[ACTIVITY]: Look through the entries below and extract exactly the lines from the one containing "State Champs (120, 1709)" through the one containing "[Open Shows menu] (245, 27)", ends included.

[Collected data entries]:
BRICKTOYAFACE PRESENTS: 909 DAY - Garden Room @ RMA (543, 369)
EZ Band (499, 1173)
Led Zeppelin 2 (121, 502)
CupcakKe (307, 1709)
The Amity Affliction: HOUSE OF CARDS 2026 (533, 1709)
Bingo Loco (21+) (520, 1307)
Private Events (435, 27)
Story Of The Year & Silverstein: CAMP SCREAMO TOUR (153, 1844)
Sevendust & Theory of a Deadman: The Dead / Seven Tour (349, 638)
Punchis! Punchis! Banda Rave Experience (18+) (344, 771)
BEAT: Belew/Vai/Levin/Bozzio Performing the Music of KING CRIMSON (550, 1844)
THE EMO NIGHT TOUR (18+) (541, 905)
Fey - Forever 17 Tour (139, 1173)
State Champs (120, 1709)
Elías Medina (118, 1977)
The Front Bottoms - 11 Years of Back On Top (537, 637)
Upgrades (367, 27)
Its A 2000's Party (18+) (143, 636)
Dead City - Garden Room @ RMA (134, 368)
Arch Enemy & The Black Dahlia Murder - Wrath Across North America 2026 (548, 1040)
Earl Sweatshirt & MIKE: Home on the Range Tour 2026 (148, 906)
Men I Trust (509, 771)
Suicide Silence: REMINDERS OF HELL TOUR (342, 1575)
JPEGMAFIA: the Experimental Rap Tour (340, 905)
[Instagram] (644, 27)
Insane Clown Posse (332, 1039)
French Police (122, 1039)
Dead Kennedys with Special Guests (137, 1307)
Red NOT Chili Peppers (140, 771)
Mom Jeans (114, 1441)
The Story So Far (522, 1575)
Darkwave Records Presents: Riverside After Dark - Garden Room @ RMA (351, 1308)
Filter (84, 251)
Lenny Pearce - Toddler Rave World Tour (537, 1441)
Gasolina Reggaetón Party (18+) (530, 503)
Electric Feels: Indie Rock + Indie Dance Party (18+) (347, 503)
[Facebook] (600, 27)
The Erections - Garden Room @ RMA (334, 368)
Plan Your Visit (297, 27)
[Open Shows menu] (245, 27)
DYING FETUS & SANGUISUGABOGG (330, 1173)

[SOLUTION TO THE PROBLEM]:
State Champs (120, 1709)
Elías Medina (118, 1977)
The Front Bottoms - 11 Years of Back On Top (537, 637)
Upgrades (367, 27)
Its A 2000's Party (18+) (143, 636)
Dead City - Garden Room @ RMA (134, 368)
Arch Enemy & The Black Dahlia Murder - Wrath Across North America 2026 (548, 1040)
Earl Sweatshirt & MIKE: Home on the Range Tour 2026 (148, 906)
Men I Trust (509, 771)
Suicide Silence: REMINDERS OF HELL TOUR (342, 1575)
JPEGMAFIA: the Experimental Rap Tour (340, 905)
[Instagram] (644, 27)
Insane Clown Posse (332, 1039)
French Police (122, 1039)
Dead Kennedys with Special Guests (137, 1307)
Red NOT Chili Peppers (140, 771)
Mom Jeans (114, 1441)
The Story So Far (522, 1575)
Darkwave Records Presents: Riverside After Dark - Garden Room @ RMA (351, 1308)
Filter (84, 251)
Lenny Pearce - Toddler Rave World Tour (537, 1441)
Gasolina Reggaetón Party (18+) (530, 503)
Electric Feels: Indie Rock + Indie Dance Party (18+) (347, 503)
[Facebook] (600, 27)
The Erections - Garden Room @ RMA (334, 368)
Plan Your Visit (297, 27)
[Open Shows menu] (245, 27)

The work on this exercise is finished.